We find this decision of the district court to be correct. In both the state action and the federal Title VII action of the plaintiff against the defendant, the ultimate dispositive factual issue was the same: Had the plaintiff been discriminatorily denied permanent employment because of his national origin? That issue was resolved against the appellant after a full hearing and trial in the state court action. Such resolution of the issue in a court of competent jurisdiction in an action begun by the appellant against the defendant precludes the subsequent relitigation of that issue in any action between the same parties, whether in a state or a federal court. Bound under collateral estoppel principles by the adverse decision of the prior state court on the dispositive factual issue whether there had been discrimination on account of his racial origin in the denial of permanent employment to the appellant by the appellee Board, there was no factual basis on which the plaintiff might prevail in his Title VII action and the district court did not err in dismissing that action. Nash Cty. Bd. of Ed. v. Biltmore Co., 640 F.2d 484, 486 (4th Cir. 1981), cert. denied, - U.S. -, 102 S.Ct. 359, 70 L.Ed.2d 188; see, also, Azalea Drive-In Theatre, Inc. v. Hanft, 540 F.2d 713, 715 (4th Cir.), cert. denied, 430 U.S. 941, 97 S.Ct. 1571, 51 L.Ed.2d 787 (1977) (“Under established principles of collateral estoppel, any issue of ultimate fact which was actually litigated and necessarily determined in a prior action cannot again be litigated between the same parties”).

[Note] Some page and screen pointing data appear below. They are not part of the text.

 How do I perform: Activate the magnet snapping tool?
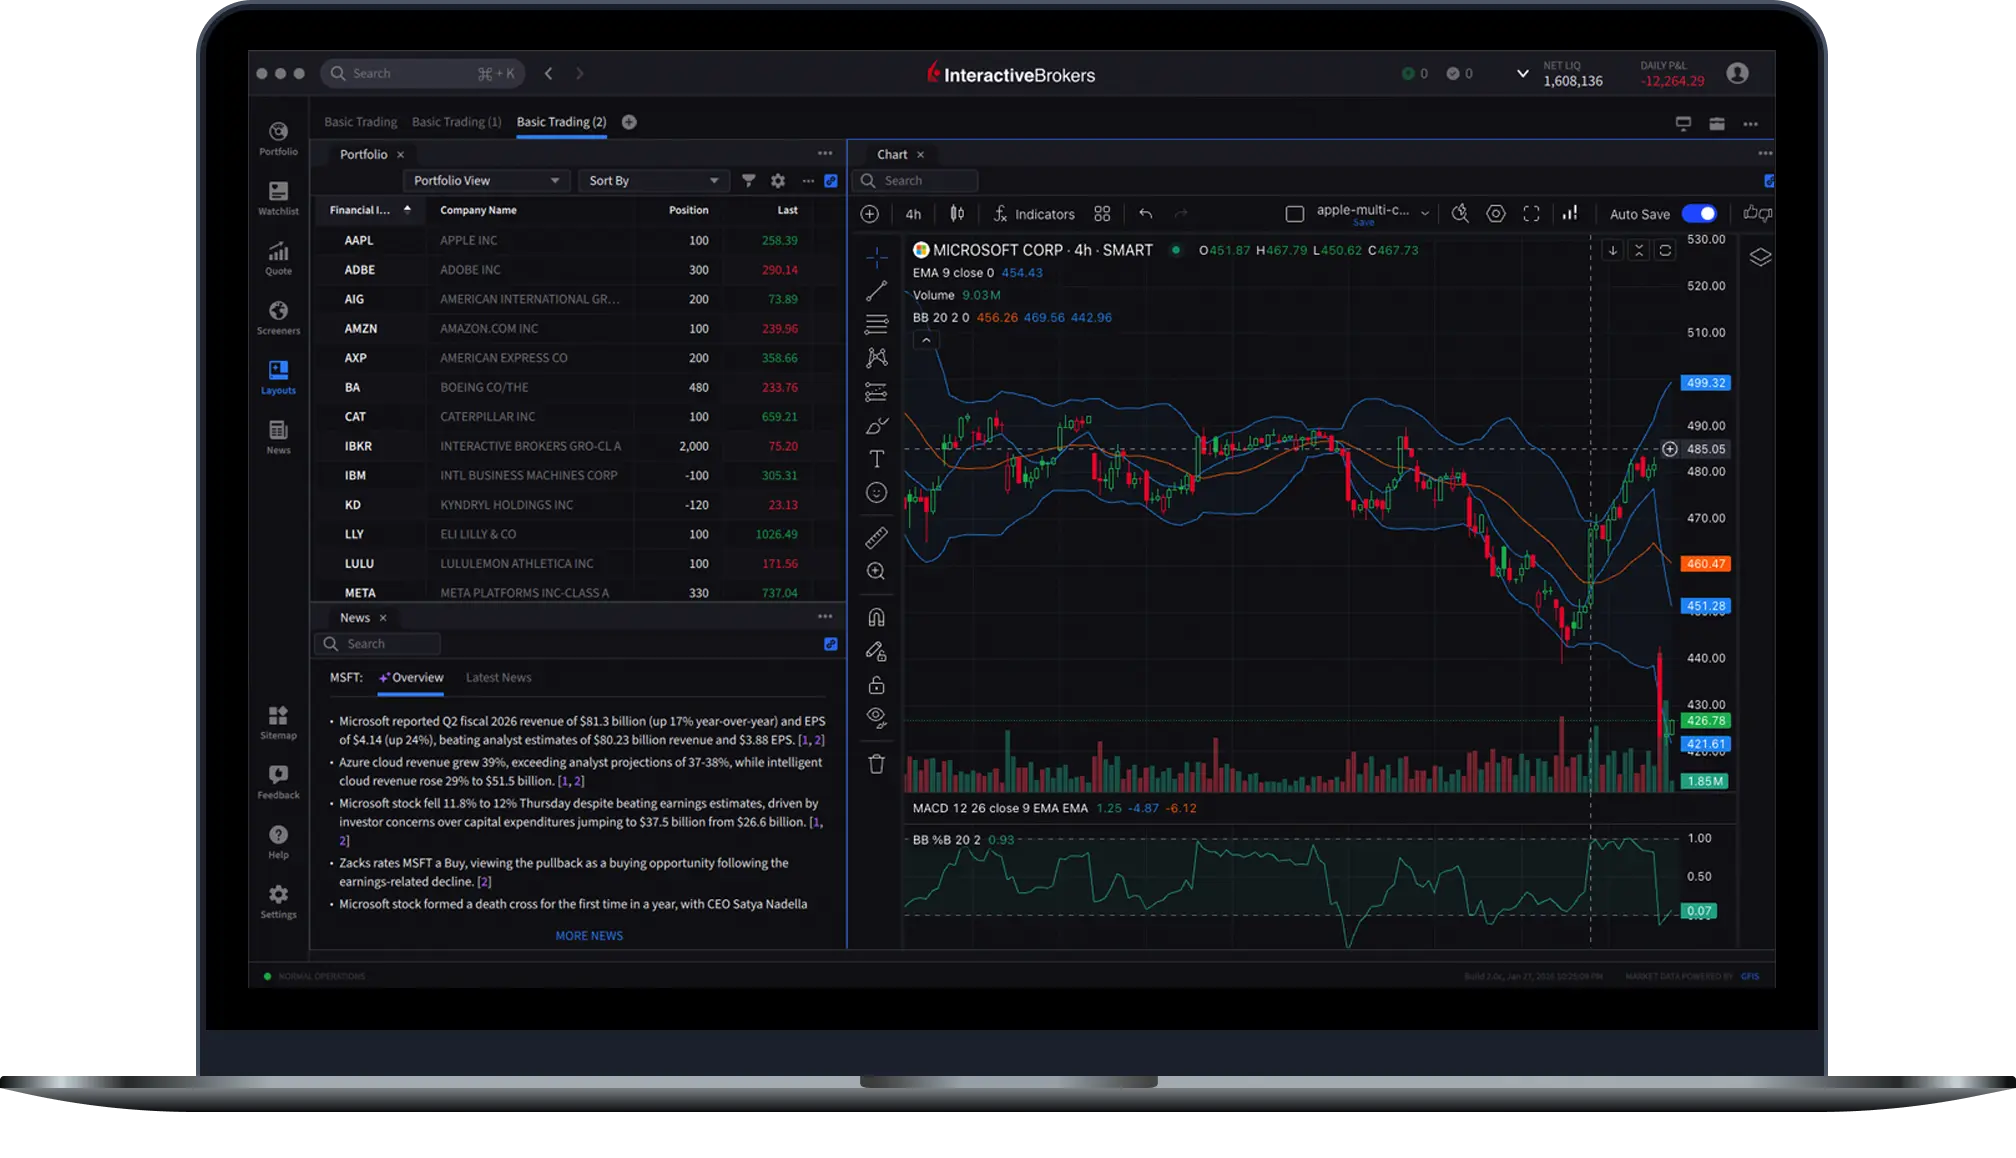coord(877,616)
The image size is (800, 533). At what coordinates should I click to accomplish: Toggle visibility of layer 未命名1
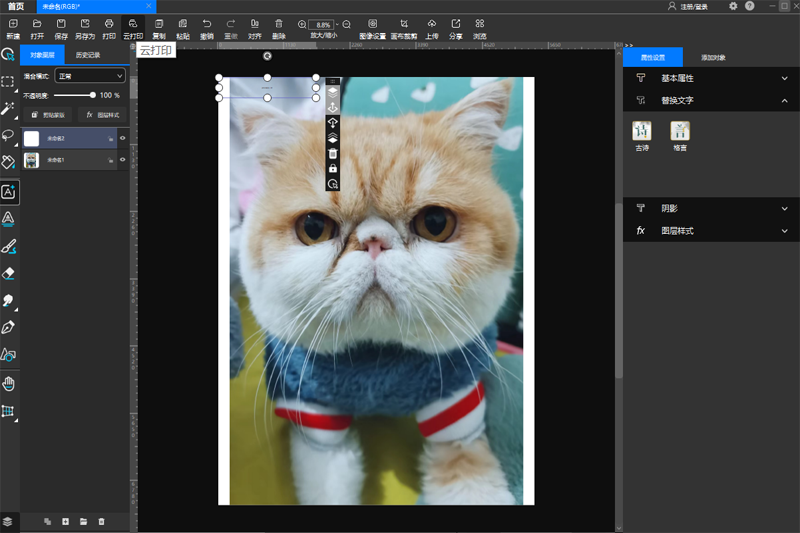[123, 160]
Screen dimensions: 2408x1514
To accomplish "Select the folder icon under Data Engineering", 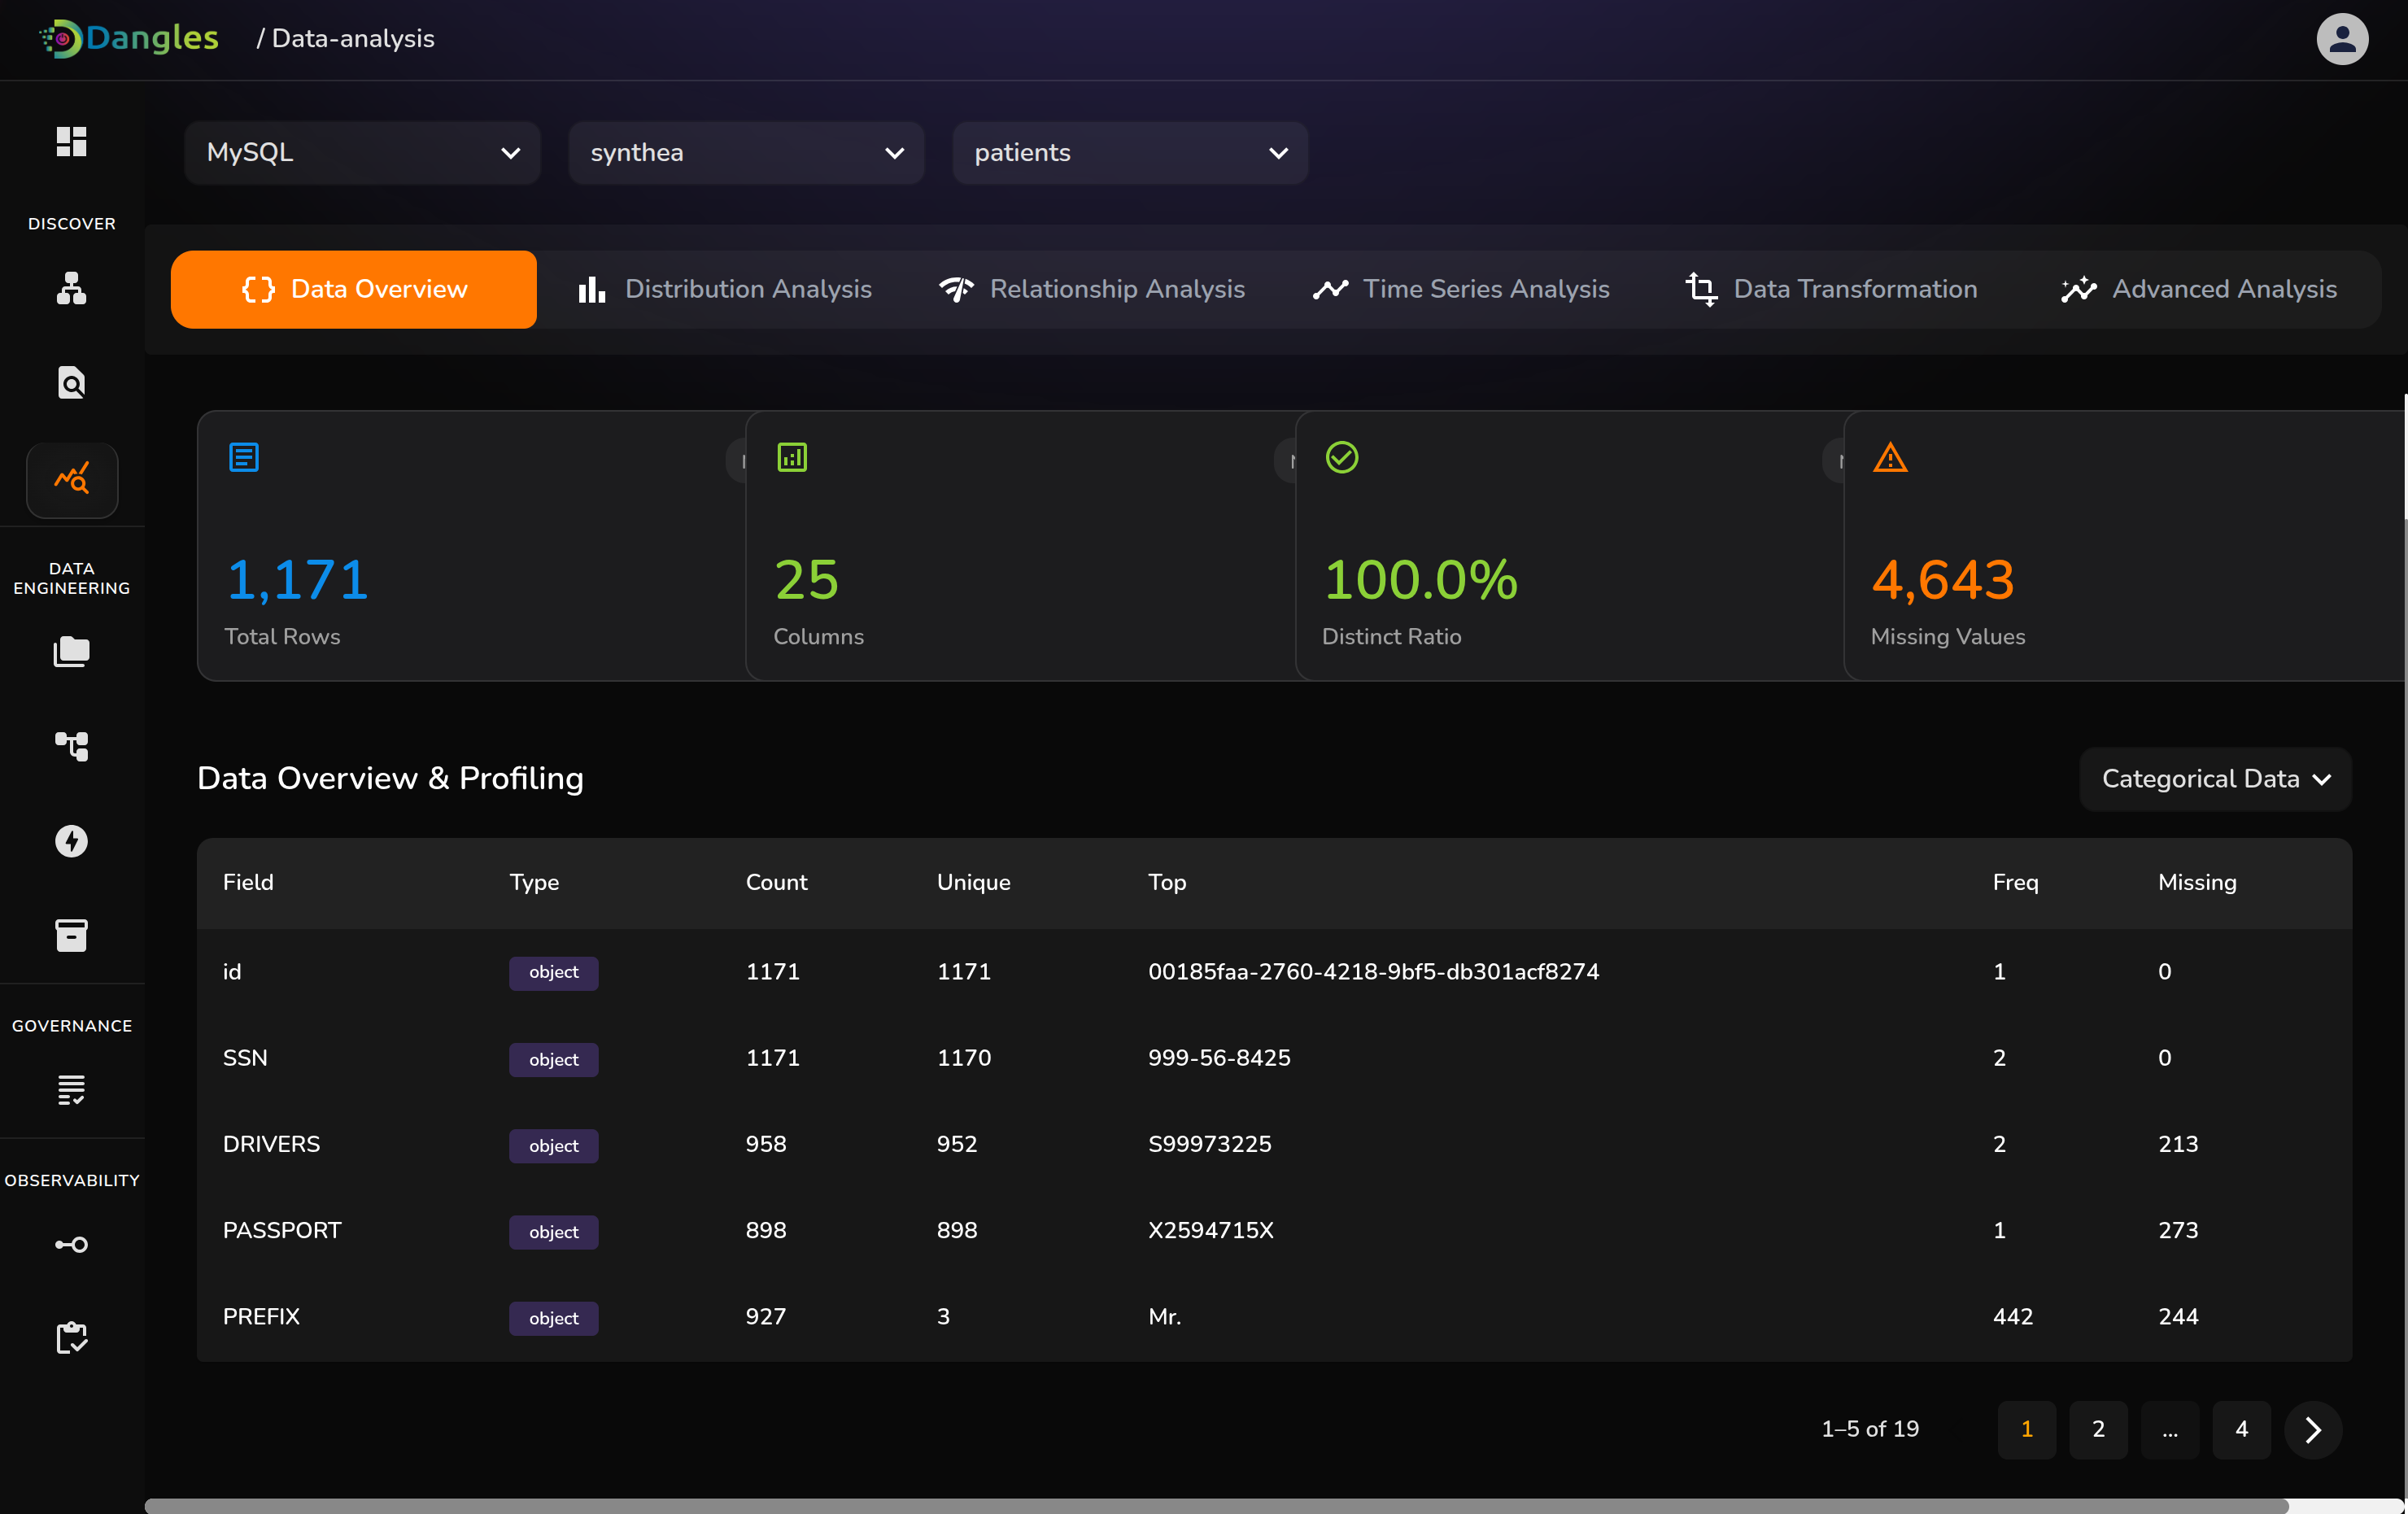I will [71, 652].
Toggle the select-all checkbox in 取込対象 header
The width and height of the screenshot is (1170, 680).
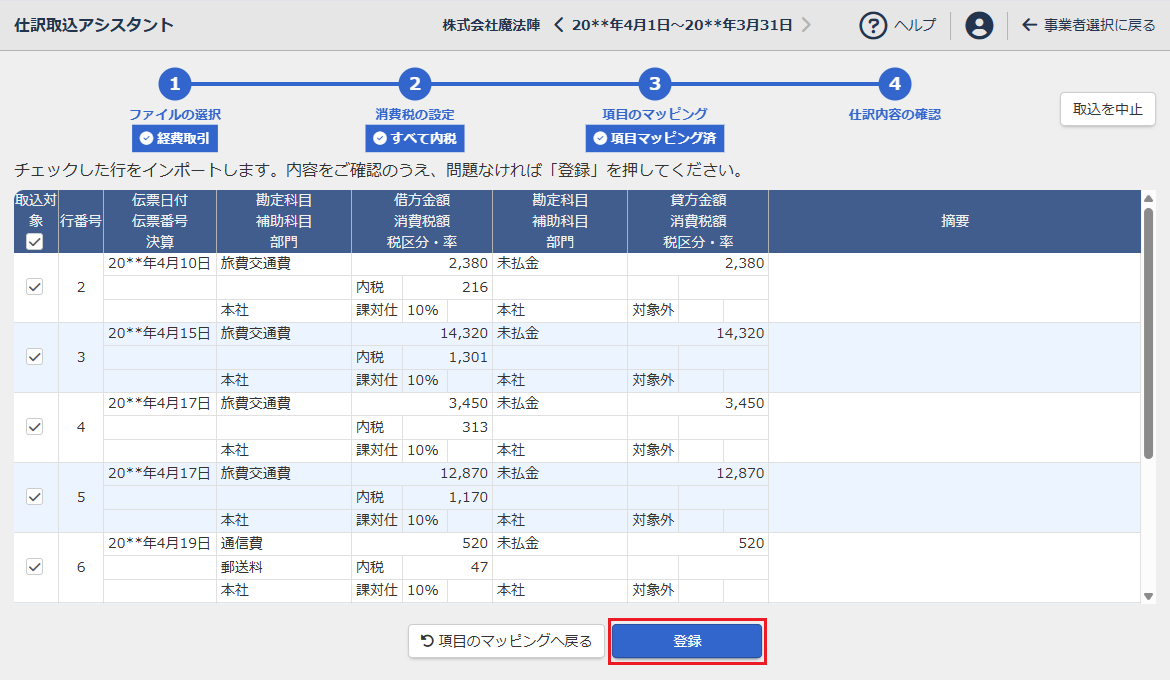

Accordingly, for the foregoing reasons, the judgment of the district court is

AFFIRMED. 
      
      . This case is different from Kremer v. Chemical Const. Corp., 623 F.2d 786 (2d Cir. 1980), cert. granted, - U.S. -, 102 S.Ct. 382, 70 L.Ed.2d 203 (1981), and Sinicropi v. Nassau Cty., 601 F.2d 60, 62 (2d Cir. 1979). In both of those cases, the claim on which the federal action was predicated had been raised before and settled by the decision of an administrative board. That administrative decision was reviewable judicially, but only for substantiality of evidence, arbitrariness or capriciousness; there was no power in the reviewing court to conduct a de novo inquiry into the merits. In this case, on the contrary, the appellant’s state action represented a de novo judicial proceeding, with all the rights and safeguards normally available in a judicial proceeding.